== Data excerpts ==
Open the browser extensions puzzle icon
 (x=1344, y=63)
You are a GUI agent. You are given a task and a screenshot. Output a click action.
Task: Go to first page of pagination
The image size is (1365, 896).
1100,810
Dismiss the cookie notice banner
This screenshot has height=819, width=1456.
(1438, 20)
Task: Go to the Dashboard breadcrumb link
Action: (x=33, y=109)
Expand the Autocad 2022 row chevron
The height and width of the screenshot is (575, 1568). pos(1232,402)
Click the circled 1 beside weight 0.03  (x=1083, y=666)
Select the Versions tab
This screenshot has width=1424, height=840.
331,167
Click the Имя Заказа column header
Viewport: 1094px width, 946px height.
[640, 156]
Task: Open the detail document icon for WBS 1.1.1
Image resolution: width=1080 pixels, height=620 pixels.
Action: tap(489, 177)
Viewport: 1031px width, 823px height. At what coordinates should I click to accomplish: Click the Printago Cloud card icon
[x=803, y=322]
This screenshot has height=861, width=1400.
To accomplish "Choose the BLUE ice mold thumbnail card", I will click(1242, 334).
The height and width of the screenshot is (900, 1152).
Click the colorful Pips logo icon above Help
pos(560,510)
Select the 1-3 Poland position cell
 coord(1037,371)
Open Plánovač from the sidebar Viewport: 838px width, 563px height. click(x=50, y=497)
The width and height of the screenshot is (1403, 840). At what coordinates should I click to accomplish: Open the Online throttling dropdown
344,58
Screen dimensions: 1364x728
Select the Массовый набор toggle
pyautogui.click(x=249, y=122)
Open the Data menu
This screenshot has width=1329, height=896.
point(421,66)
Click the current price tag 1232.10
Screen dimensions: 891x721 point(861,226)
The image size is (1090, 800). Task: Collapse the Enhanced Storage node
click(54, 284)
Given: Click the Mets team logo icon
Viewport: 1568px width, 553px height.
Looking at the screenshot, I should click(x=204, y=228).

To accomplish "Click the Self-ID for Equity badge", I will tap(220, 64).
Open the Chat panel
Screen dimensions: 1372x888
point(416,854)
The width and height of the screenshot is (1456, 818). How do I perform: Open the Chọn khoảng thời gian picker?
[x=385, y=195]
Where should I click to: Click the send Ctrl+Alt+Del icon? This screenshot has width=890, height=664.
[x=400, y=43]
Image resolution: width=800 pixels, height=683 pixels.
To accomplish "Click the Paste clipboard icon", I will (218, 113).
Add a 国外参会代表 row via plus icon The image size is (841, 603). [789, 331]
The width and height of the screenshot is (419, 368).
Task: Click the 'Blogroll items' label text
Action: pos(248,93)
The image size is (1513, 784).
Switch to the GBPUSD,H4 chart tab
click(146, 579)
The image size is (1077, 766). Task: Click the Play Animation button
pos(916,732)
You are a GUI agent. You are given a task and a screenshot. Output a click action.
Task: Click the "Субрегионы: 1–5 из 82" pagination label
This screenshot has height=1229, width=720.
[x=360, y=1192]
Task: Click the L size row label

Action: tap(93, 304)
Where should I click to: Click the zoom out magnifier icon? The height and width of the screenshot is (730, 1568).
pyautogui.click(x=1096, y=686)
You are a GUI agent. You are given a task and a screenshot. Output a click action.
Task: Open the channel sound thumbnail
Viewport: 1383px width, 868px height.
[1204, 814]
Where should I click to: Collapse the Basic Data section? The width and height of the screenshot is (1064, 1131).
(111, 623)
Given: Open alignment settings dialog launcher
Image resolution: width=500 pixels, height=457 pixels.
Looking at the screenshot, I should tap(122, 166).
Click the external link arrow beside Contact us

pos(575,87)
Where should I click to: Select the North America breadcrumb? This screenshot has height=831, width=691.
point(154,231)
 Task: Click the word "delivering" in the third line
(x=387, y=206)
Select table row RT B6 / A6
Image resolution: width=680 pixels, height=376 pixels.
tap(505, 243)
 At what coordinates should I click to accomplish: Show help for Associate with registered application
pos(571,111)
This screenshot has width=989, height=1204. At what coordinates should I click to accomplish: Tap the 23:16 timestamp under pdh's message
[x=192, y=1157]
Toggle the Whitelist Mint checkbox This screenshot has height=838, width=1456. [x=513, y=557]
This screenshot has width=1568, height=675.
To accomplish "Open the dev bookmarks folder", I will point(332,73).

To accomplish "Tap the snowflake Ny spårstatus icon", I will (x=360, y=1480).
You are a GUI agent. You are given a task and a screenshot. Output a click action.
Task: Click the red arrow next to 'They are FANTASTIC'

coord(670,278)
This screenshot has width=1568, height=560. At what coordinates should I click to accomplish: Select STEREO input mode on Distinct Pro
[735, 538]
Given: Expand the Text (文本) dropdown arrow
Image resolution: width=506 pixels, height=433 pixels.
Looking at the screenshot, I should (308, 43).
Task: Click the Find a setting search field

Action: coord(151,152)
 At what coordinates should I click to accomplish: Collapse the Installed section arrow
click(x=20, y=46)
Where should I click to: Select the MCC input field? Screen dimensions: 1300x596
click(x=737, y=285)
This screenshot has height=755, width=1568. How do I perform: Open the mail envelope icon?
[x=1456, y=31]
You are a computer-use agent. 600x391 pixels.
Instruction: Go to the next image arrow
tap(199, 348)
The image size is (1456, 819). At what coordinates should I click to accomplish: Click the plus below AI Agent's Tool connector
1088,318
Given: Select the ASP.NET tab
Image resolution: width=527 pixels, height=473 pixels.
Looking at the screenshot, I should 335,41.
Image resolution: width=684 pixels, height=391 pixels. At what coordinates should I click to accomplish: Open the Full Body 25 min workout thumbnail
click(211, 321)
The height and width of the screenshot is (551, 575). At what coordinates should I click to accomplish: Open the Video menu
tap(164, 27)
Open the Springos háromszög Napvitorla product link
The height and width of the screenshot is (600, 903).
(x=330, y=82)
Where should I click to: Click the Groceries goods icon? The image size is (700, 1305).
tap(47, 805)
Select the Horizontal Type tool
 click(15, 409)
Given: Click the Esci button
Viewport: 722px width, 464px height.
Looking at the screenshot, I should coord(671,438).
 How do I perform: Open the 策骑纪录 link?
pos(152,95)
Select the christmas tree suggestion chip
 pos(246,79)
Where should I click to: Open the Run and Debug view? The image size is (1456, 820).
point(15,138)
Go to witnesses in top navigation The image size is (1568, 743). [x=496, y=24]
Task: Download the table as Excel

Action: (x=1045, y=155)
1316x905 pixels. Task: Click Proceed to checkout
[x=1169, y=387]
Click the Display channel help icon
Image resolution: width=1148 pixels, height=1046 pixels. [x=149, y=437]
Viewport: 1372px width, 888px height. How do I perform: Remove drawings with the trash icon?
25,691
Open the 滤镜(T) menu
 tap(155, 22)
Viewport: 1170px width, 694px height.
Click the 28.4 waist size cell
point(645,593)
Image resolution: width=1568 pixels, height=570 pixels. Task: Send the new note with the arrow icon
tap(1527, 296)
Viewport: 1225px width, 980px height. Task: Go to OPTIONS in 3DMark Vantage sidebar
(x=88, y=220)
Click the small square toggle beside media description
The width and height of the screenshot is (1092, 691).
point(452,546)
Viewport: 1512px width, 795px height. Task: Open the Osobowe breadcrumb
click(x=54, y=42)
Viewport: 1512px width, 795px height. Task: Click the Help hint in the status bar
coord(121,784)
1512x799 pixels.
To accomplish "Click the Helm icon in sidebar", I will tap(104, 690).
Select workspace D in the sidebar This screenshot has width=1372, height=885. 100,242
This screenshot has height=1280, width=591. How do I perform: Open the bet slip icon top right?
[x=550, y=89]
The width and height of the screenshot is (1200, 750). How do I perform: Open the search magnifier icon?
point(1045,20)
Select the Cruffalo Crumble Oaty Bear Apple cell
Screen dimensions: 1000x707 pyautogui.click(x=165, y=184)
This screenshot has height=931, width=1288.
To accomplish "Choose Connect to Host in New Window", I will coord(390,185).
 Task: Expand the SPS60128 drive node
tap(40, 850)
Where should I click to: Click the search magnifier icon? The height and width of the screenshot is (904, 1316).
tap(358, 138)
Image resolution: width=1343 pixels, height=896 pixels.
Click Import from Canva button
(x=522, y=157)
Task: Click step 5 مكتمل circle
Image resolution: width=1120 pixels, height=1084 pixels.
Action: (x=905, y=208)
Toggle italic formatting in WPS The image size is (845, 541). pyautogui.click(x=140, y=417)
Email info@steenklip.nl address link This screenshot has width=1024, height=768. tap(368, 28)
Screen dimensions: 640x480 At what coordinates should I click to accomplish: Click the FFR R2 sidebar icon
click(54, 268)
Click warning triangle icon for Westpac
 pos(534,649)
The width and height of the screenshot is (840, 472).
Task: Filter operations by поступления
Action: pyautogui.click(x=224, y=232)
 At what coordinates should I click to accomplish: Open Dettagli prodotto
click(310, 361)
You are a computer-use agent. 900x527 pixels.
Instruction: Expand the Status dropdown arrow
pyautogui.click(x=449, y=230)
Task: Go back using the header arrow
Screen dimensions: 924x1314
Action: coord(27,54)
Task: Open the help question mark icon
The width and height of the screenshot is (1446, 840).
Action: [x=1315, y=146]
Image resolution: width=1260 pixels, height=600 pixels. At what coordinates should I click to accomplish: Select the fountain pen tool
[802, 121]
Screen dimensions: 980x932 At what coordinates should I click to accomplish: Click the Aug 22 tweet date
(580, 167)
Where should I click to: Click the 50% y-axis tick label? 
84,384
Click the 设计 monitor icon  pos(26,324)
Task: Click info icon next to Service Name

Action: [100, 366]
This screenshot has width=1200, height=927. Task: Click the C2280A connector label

== Written instruction ==
Rewrite the data from its first line through the line that contains "Open Plánovač from", replacing "Viewport" with "Window" and leaving everything else unchanged.

== Result below ==
Open the browser extensions puzzle icon
 (x=1344, y=63)
You are a GUI agent. You are given a task and a screenshot. Output a click action.
Task: Go to first page of pagination
The image size is (1365, 896).
1100,810
Dismiss the cookie notice banner
This screenshot has height=819, width=1456.
(1438, 20)
Task: Go to the Dashboard breadcrumb link
Action: (x=33, y=109)
Expand the Autocad 2022 row chevron
The height and width of the screenshot is (575, 1568). pos(1232,402)
Click the circled 1 beside weight 0.03  (x=1083, y=666)
Select the Versions tab
This screenshot has width=1424, height=840.
331,167
Click the Имя Заказа column header
Window: 1094px width, 946px height.
[640, 156]
Task: Open the detail document icon for WBS 1.1.1
Image resolution: width=1080 pixels, height=620 pixels.
Action: tap(489, 177)
Window: 1031px width, 823px height. At what coordinates should I click to accomplish: Click the Printago Cloud card icon
[x=803, y=322]
This screenshot has height=861, width=1400.
To accomplish "Choose the BLUE ice mold thumbnail card", I will click(1242, 334).
The height and width of the screenshot is (900, 1152).
Click the colorful Pips logo icon above Help
pos(560,510)
Select the 1-3 Poland position cell
 coord(1037,371)
Open Plánovač from the sidebar Window: 838px width, 563px height. click(x=50, y=497)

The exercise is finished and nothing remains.